Showing posts with label migas. Show all posts
Showing posts with label migas. Show all posts

Monday, May 18, 2009

Crumbs


You may have
already heard the Spanish word for crumbs: migas. It's also the name of a dish composed of leftovers and what's on hand. There are dozen of fancier versions, but this simple one is what I grew up on, and what my own son loves.

Slice up as many corn tortillas as you like, around two per person, into whatever shape seems convenient: wedges, strips, squares.
In a sauce pan heat on high at least an inch of oil. I use a small sauce pan, slightly larger than your average corn tortilla. When it's hot enough to surprise the food, ( and the food will absorb much less oil that way) fry the tortillas, a handful at a time. Drain on paper towels, salt to taste.

Heat a skillet, add a tablespoon of oil, scatter in the salted chips. Crack eggs on top, 1-2 per person. Fold the eggs in with a spatula, and continue folding until eggs are cooked to your liking.
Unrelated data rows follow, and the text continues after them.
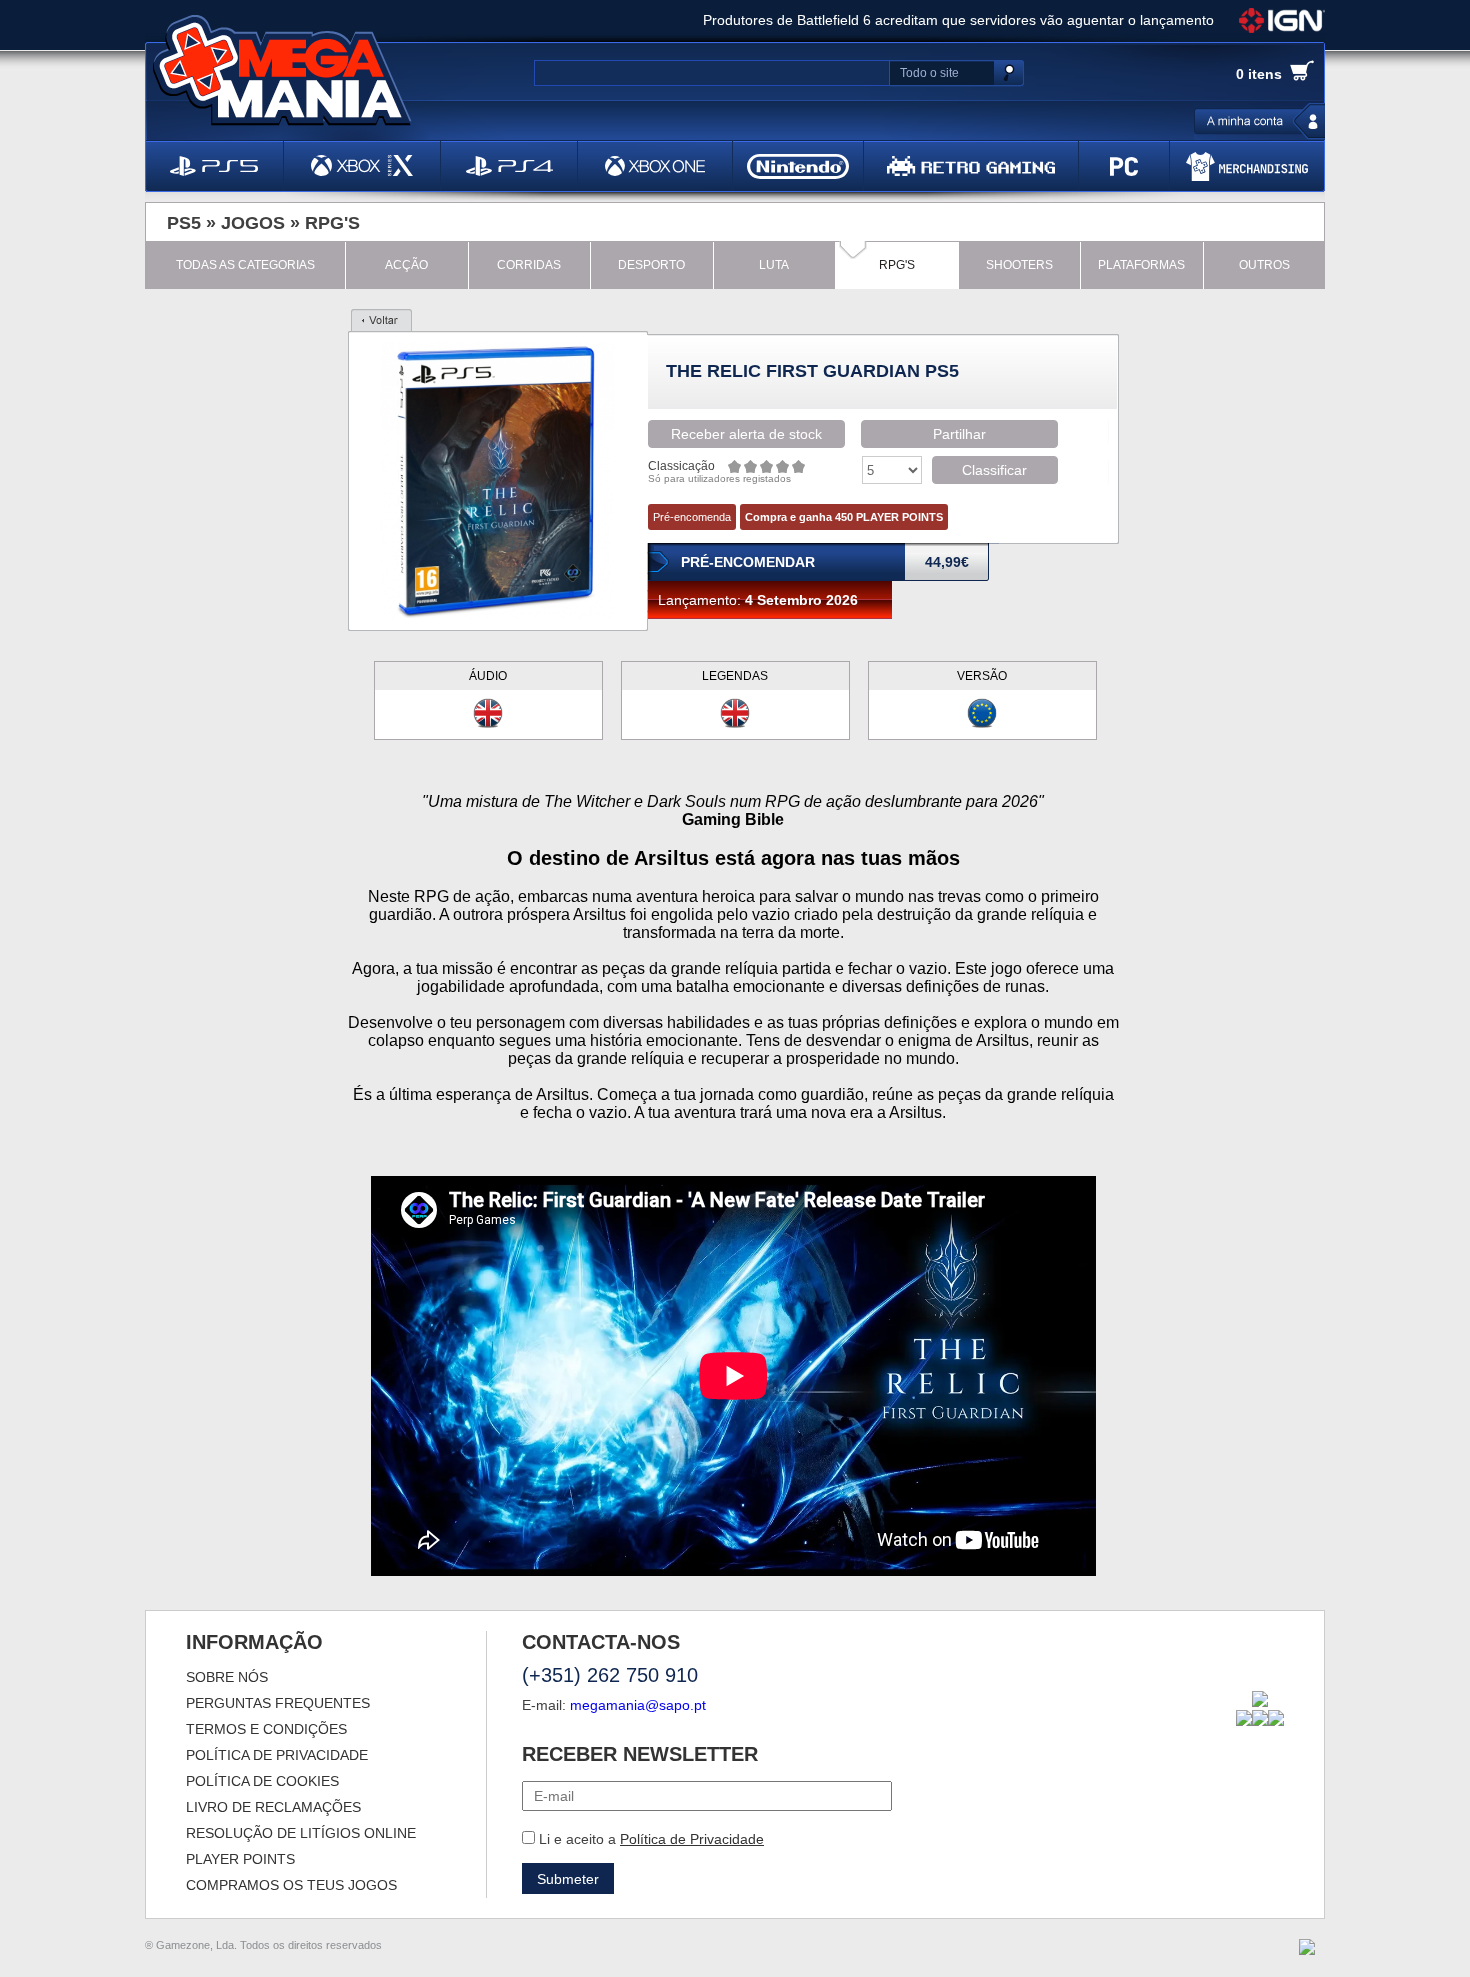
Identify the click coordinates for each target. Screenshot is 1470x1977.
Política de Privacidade (692, 1839)
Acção (406, 265)
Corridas (529, 265)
Add a little more salt, and a dollop of sour cream.

Feeling wild? Garnish with avocado slices, grated cheddar cheese, a side of rice and refried beans, home made salsa. Hmm, maybe I should do that recipe another day.

Monday, March 30, 2009

Goddess in the headlights



First, a shout out to the god and goddesses who arranged Saturday: Karin Bugge aka Altadenahiker, Susan C the meticulous feaster of Open Mouth, Insert Fork, Timothy Rutt of Altadenablog,and Debi of Altadena Above It All, Taking the virtual out of reality and putting the picnic in for all us bloggers. Delightful goodies everywhere we turned!

Now, an abrupt segue to our regularly scheduled program.

Does the prospect of entertaining lower your boiling point and raise your blood pressure? What about entertaining people who write, rather feistily at times, about their passion for food? Do you now have innovative and prosecutable uses for that freshly sharpened set of knives?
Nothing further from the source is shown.